Chile, United Kingdom, United States, Netherlands, Australia
Abstract
Following a tidal disruption event (TDE), the accretion rate can evolve from quiescent to near-Eddington levels and back over timescales of months to years. This provides a unique opportunity to study the formation and evolution of the accretion flow around supermassive black holes (SMBHs). We present 2 yr of multiwavelength monitoring observations of the TDE AT2018fyk at X-ray, UV, optical, and radio wavelengths. We identify three distinct accretion states and two state transitions between them. These appear remarkably similar to the behavior of stellar-mass black holes in outburst. The X-ray spectral properties show a transition from a soft (thermal-dominated) to a hard (power-law-dominated) spectral state around Lbol ∼ few × 10-2 LEdd and the strengthening of the corona over time ∼100-200 days after the UV/optical peak.
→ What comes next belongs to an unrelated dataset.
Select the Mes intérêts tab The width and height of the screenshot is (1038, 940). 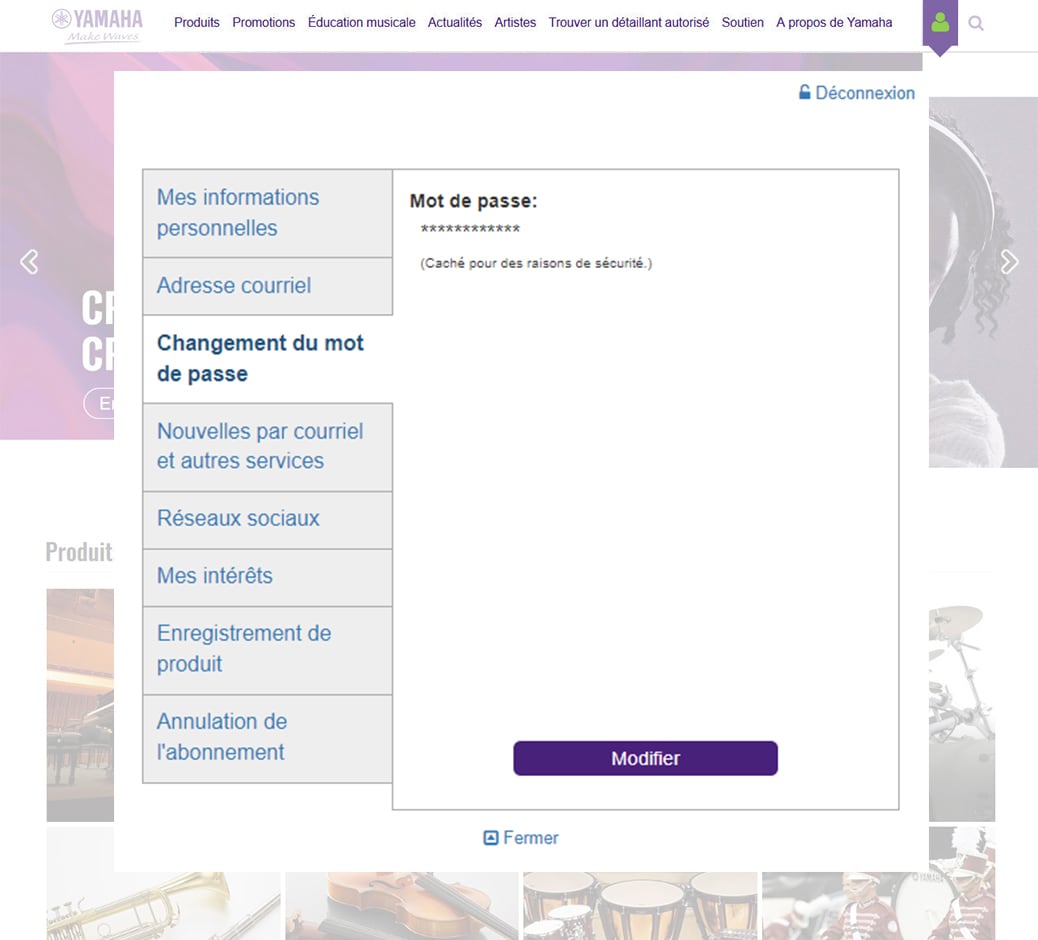[267, 577]
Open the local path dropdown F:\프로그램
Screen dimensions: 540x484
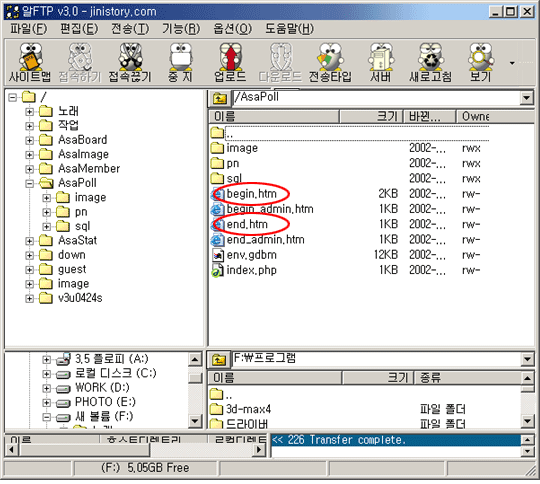coord(527,360)
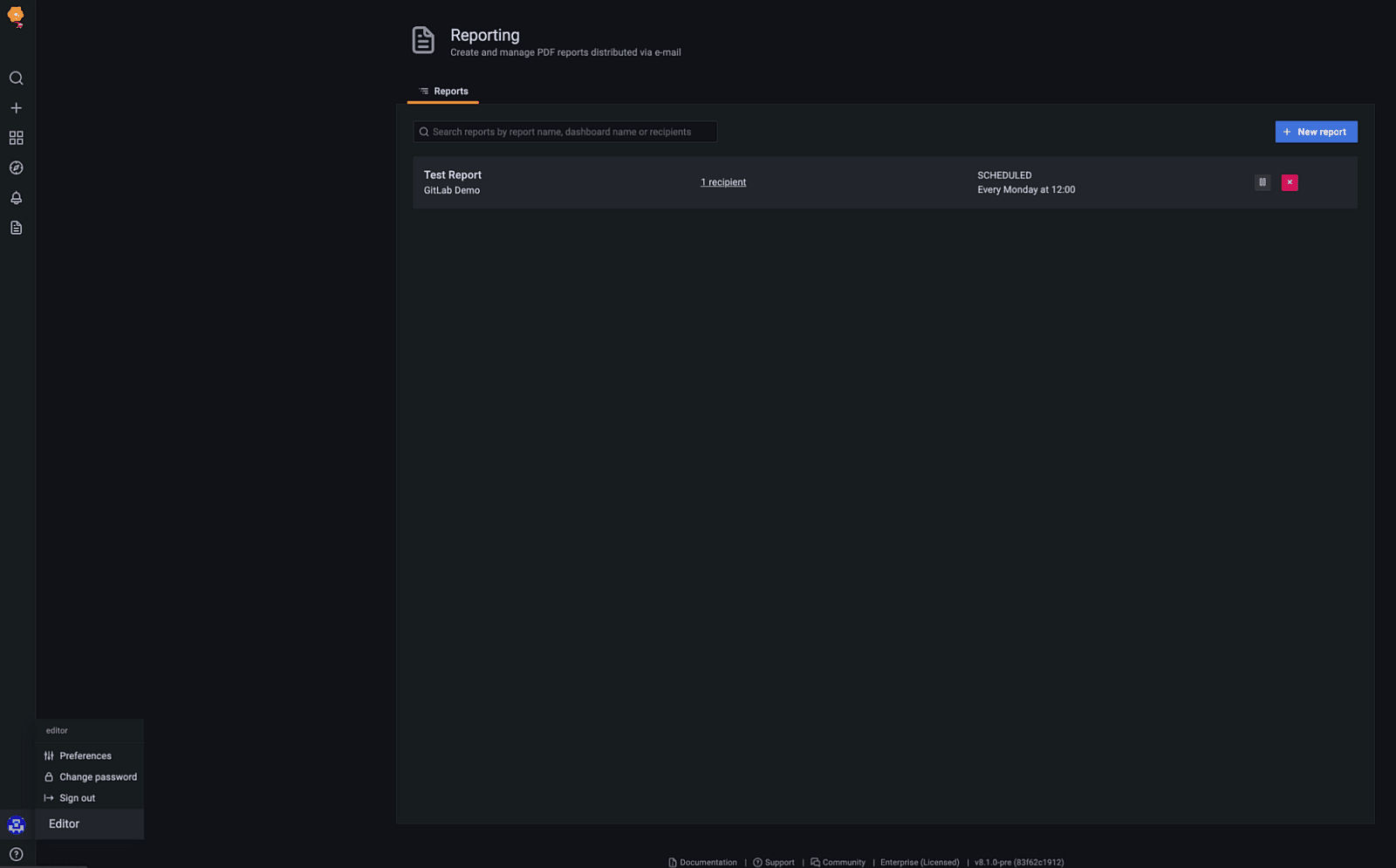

Contemporaneously, the spectral energy distribution (in particular, the UV to X-ray spectral slope αox) shows a pronounced softening as the outburst progresses. The X-ray timing properties also show a marked change, initially dominated by variability at long (>day) timescales, while a high-frequency (∼10-3 Hz) component emerges after the transition into the hard state. At late times (∼500 days after peak), a second accretion state transition occurs, from the hard into the quiescent state, as identified by the sudden collapse of the bolometric (X-ray+UV) emission to levels below 10-3.4 LEdd. Our findings illustrate that TDEs can be used to study the scale (in)variance of accretion processes in individual SMBHs. Consequently, they provide a new avenue to study accretion states over seven orders of magnitude in black hole mass, removing limitations inherent to commonly used ensemble studies.